STATED TASK
From the blog comments below, list every example the commenter gives of something whose floor price could be negative.
─── SELECTED TEXT ───
Fred said ... in market economy the "floor price " is equal to Zero !!


Hardly so. floor prices can be negative. What is the floor price to buy a "superfund" contaminated site? Or the floor price to buy a decomissioned nuclear power plant or to buy a worn out AA MD-80 in need for a D-check that is AOG in MEX? For some of those you have to actually pay people to take it out of your hands.

On most cases, in a functioning market that is reasobly liquid there is a well established flloor prices for an item.

My guess is that the floor price for the DJ fleet is somewhere around $500K at this time.

My reasoning? That is what people pay for older barelly airworth eastern block "war" planes, so that they can fly a jet.

Turboprop_pilot said...

I just carefully read the OIG report excerpted by AIN (Thanks, Dave). The level of bad dealing, dishonesty and illegal behavior by FAA management is astounding. It reads like the bad behavior that led to the appointment of a special prosecutor for the Gonzales Attorney General office- Gad’s own US attorney figured prominently in that.


From AIN: "The OIG accused the FAA of being excessively lenient with Eclipse because the FAA had identified the EA-500 as a top priority for FAA management. “This finding raises the concern that the FAA may have been more intent on promoting aviation and new technology than it was with its safety oversight mandate.”

According to the OIG, FAA Rotorcraft Directorate manager David Downey was removed from his job “apparently because [he] refused to sign off on the PC because he believed Eclipse had not met the requirements. In a seven-page letter of reprimand sent to Mr. Downey, FAA officials stated that he failed to meet expectations associated with meeting its customer service initiatives such as ‘building relationships with our customers to achieve operational results.’ In fact, FAA Headquarters officials required that Mr. Downey undergo a peer appraisal, and directed that the [COO] of Eclipse would be one of the individuals appraising his performance in certifying the EA-500.” This appeared to be an “obvious conflict of interest position,” the OIG said, “for an FAA manager charged with evaluating the safety of a new aircraft type.” "

We are now a banana republic

Turboprop_pilot

eclipso said...

On Hickey:
.... further stated that we were here to ‘save a company’ and then, looking directly at the then Rotorcraft Directorate manager, said he ‘shouldn’t have to come to Albuquerque to do his job.’”


What an arrogant POS. Everyone on this blog should write to Mr Oberstar and DEMAND Hickey and Owsley be relieved immediately! It frightens me to be in the skies with these inept A$$holes in their positions.
─── PROVIDED DATA ───
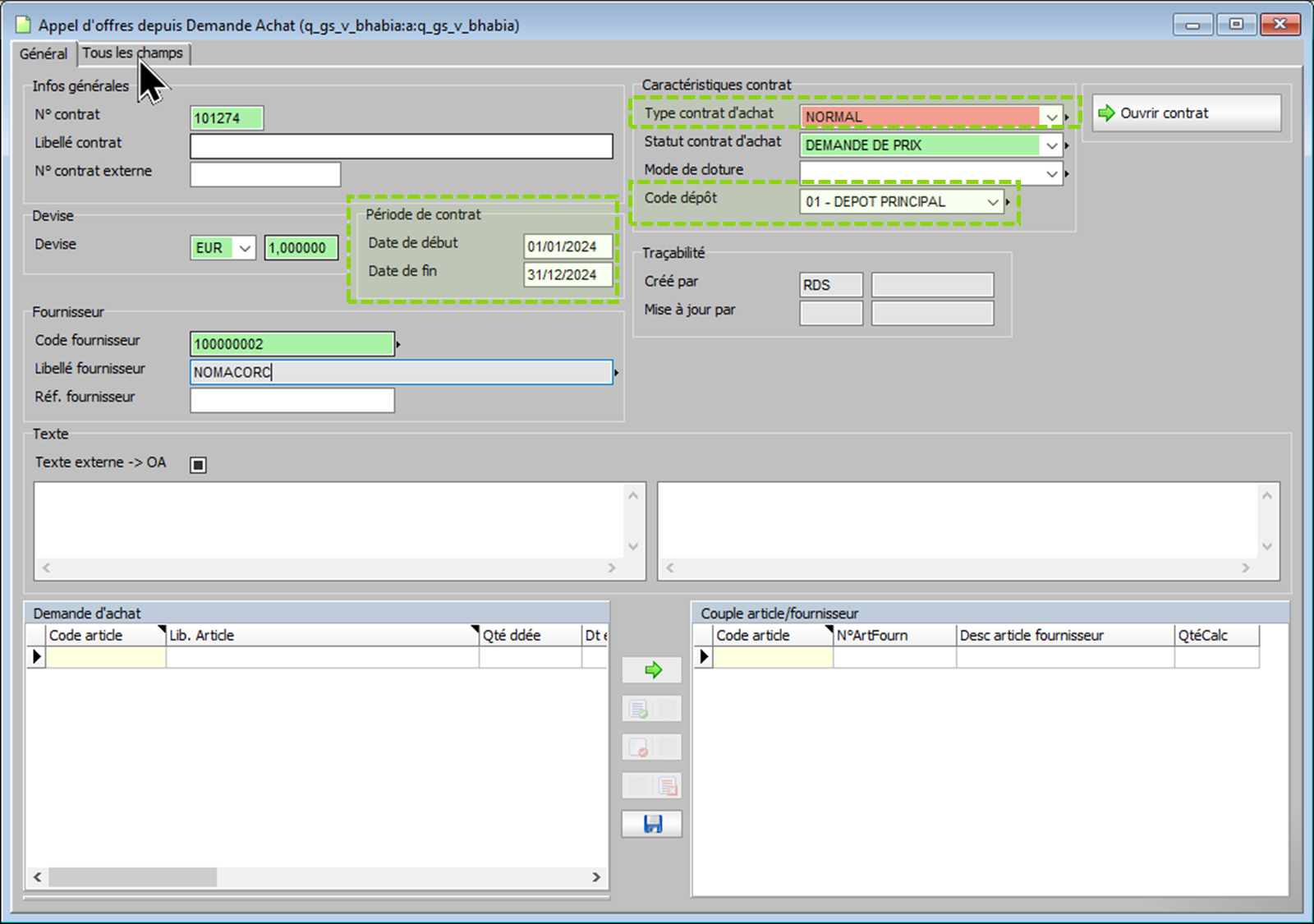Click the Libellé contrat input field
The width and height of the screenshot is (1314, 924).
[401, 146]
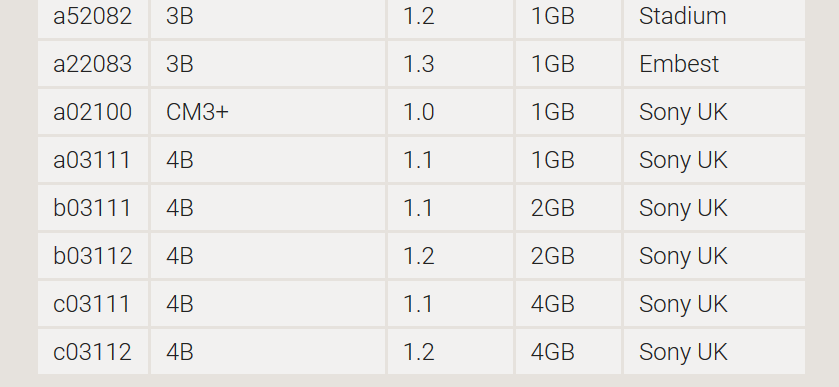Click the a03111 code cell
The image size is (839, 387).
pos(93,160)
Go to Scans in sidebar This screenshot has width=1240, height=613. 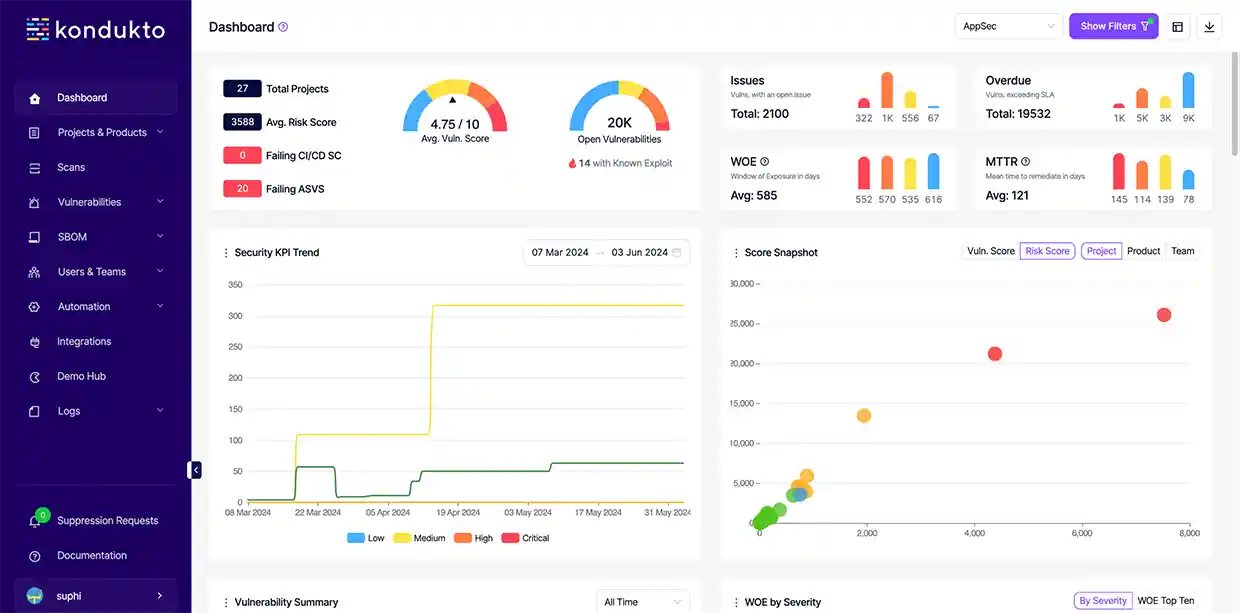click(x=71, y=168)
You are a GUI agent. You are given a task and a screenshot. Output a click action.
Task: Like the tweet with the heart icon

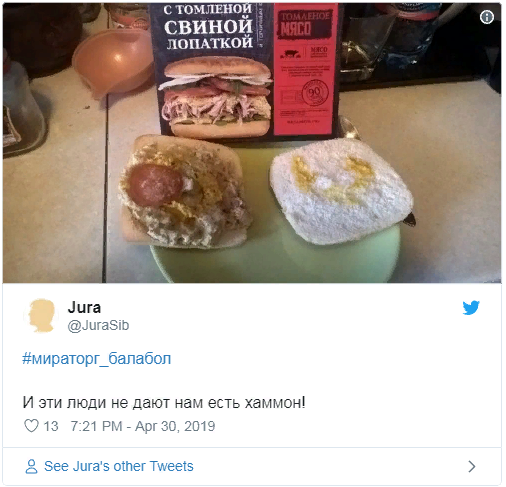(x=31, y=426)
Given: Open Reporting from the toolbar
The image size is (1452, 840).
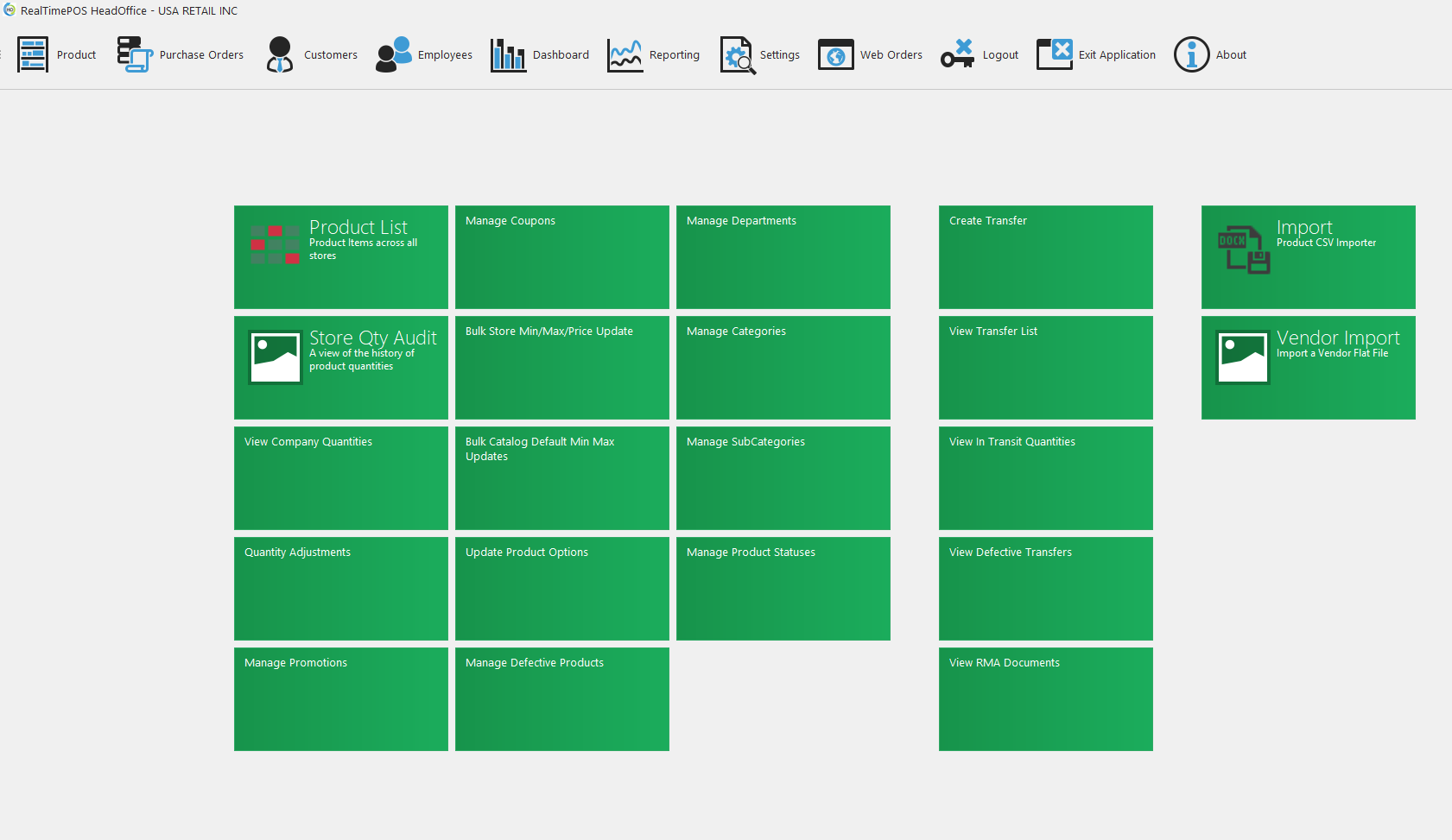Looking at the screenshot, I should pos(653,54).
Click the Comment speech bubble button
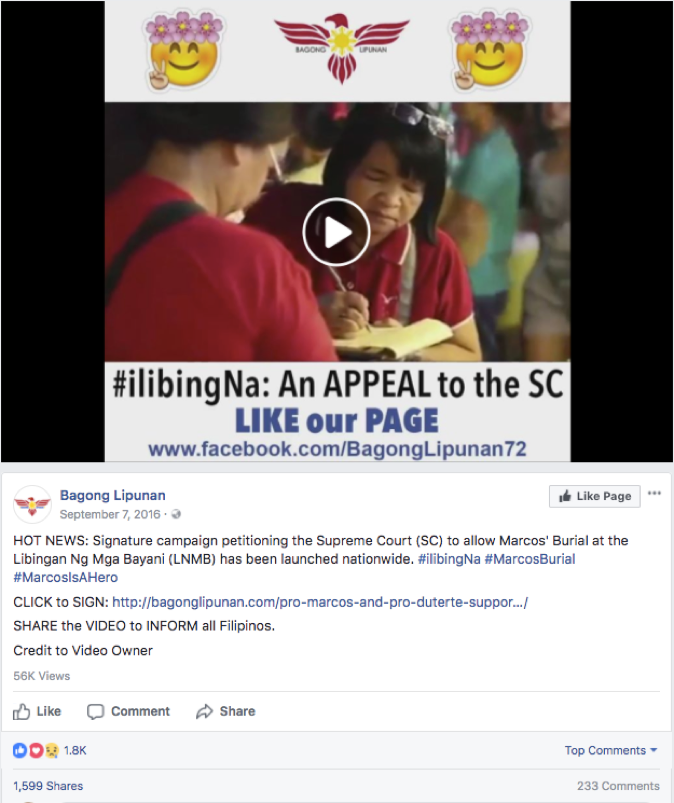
───
FINAL ANSWER
- A "superfund" contaminated site
- A decommissioned nuclear power plant
- A worn-out AA MD-80 that needs a D-check and is AOG in MEX